(Washington, DC) Today, the DC Department of Health Care Finance announced emergency and proposed rulemaking for Medicaid providers who can now deliver in-home healthcare services via telemedicine. DHCF is proposing this change to ensure the health, safety, and welfare of residents are not threatened by a lapse of in-person access to covered healthcare services due to the coronavirus (COVID-19). This policy change was adopted on March 12, 2020 and updates reimbursement requirements to allow Medicaid beneficiaries to receive services via telemedicine at their home.

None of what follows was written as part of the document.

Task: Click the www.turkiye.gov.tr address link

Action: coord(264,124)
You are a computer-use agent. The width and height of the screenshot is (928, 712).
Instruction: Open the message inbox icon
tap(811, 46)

Telemedicine is a two-way, real-time, interactive video-audio communication used to evaluate, diagnose, consult and treat healthcare beneficiaries. DHCF anticipates that beneficiaries, using smartphones and other consumer electronic devices, will work with their providers to access telemedicine services. Any Medicaid provider who is delivering healthcare services via telemedicine must continue to follow patient consent requirements and ensure care is compliant with the Health Insurance Portability and Accountability Act (HIPPA) and other applicable laws.
This policy change:
- Allows Medicaid beneficiaries to receive telemedicine services at their home.
- Requires Medicaid telemedicine providers to ensure that any technology used meets the standards of care when the beneficiary receives telemedicine services at their home.
The rule will be subsequently published in the DC Register and will remain in effect for one hundred and twenty (120) days or until July 10, 2020, unless superseded by publication of a Notice of Final Rulemaking in the DC Register.